◆ **TEXT BLOCK**
───
Which is why it’s such an interesting time for Red Bull to bet on one of the most ambitious, and certainly one of the most expensive, snowboarding films ever made. At a time when snowboarding is both struggling to find new riders and is also a source for near endless content, Rice went “basically dark,” as he describes it, for the three years leading up to the film. There were whispers about a new movie, but no one knew much about it. Rice posted little (for him) to social media, shared no edits of his seasons. If the rest of the snowboarding world was going to quickly share every piece of content as quickly as it could, Rice would wait, out in that cabin in the Russian wilderness, until he had his masterpiece. And The Fourth Phase is a masterpiece.

It’s as visually arresting as any extreme sports film I’ve ever seen – director Klaczkiewicz manages to capture at once both the immense scope and the intricate detail of big mountain riding. He’ll zoom in, and linger, on a single fleck of ice resting upon the eyelash of Rice, then pull back with a crystalline aerial shot, and the scope will at once become clear – Rice is standing upon the crest of a cliff at the very top of the world. This back and forth between the grand and the infinitesimal, the sublime and the beautiful, is at the heart of the work, and Klaczkiewicz has a real eye for capturing those moments of beauty. The big air matters, yes. The back flips are, indeed, gnarly. But the moment I will most remember from the film is the arresting vision of a group of four riders, friends, riding down through a misty Japanese forest, and the camera pausing, if only for a moment, to capture a mitten touching the tip of an icicle-covered branch.

Kishi Bashi’s score is similarly grand. The multi-instrumentalist’s songs capture the energy, yes, but pull away when the film demands silence. If you want to see the film, I can’t stress enough the need for a good set of headphones or speakers – the thunderous whomp of a difficult trick landed, the spine-tingling scratch of a board edge across an icy mountain face, the thick phwop of a helicopter blade cutting through mountain air are all as important to enjoying the film as any visual. It is, more than any nausea-inducing VR experience could hope to be, immersive in this sense. Watching it, it’s hard to imagine you could be anywhere else on earth.
───
◆ **INFORMATION PROVIDED**

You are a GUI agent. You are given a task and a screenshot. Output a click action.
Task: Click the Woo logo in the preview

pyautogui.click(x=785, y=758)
───
◆ **TASK OBJECTIVE**
Can you pick up the review of The Fourth Phase snowboarding film where it stops and carry it on?

◆ **ANSWER FOR THIS EXERCISE**
It is also, strangely, as much a film about not snowboarding as it is about snowboarding. Two of the biggest journeys in the film, to Russia and Alaska, are both failures. In Russia, after a month of waiting for the weather to change and going through that mental collapse described above, the riders finally get in the helicopter and fly to the Kuril Islands … and are immediately detained by Russian authorities, who care not that they had obtained all the proper paperwork to be there. The three riders pack up, dejected, and head to Alaska, to the so-called “So Far Gone” section of protected mountains … and find that the heavy snow they’d all been expecting isn’t there. It’d been the warmest winter anyone can remember, and the deep powder they’d dreamed of had been replaced by sheer rock faces. (Global warming is never explicitly discussed in the film, as the filmmakers seem more concerned with Rice’s interior journey, but it hovers around the film, always, just offscreen.)

Rice seems undaunted by the awful conditions in Alaska, eager to press on, and in this moment, the films transitions into something I’ve never quite seen before in an extreme sports movie. Rice, the righteous and badass hero of the film up to this moment, is suddenly cast in a new light. His desire to conquer these moments is no longer brave; it’s beginning to look arrogant.

Landvik, one of Rice’s oldest friends, quits, broken down after weeks after weeks of disappointment and uncomfortable with the conditions in Alaska that Rice seems bent on overcoming. Rice says he understands, but can barely hide his disdain. Jackson, the youngest of the three, stays on, but with a nervous trepidation. During one unforgettable moment the camera focuses on Jackson as he gazes upon Rice with a look that suggests both admiration and horror – he’s following this man, yes, but he’s clearly afraid of him. Rice has become Ahab in a backwards Red Bull cap, driven by a monomaniacal desire to get that next peak, to capture that next shot.

Rice never deteriorates into a full monster, and much of the last hour of the film seems to concern him coming to his own grips about what he is willing to try, and how far he is willing to go. I won’t spoil the ending, though I will say there is a moment which is as (literally, in this case) gut-wrenching as anything I’ve ever seen captured on film, a scene which brought the 250 people in attendance at the New York screening to a shocked, and sustained, silence.

Perhaps what’s most admirable about The Fourth Phase isn’t that it’s a wildly ambitious and expensive snowboarding film at a time when making a snowboarding film has never been cheaper or easier to do. It isn’t the excellent score, or the editing, or the brand integration (which, it has to be said, is rampant), or even the fact that people spent three years creating a film about a sport that is struggling to remain relevant.

What’s most admirable is that this film refuses to get to any easy answers. It asks big questions, yes. Many extreme sports films ask these big questions, about the meaning of life, about our relationship with the planet, but their answer is inevitable and always the same: You just gotta go out and ride, man. That’s the big solution that is offered by all these films, a catch-all answer to all of life’s problems, the deep and dark lie that by simply strapping yourself to a board and sliding down a cold mountain you will find all the answers you need.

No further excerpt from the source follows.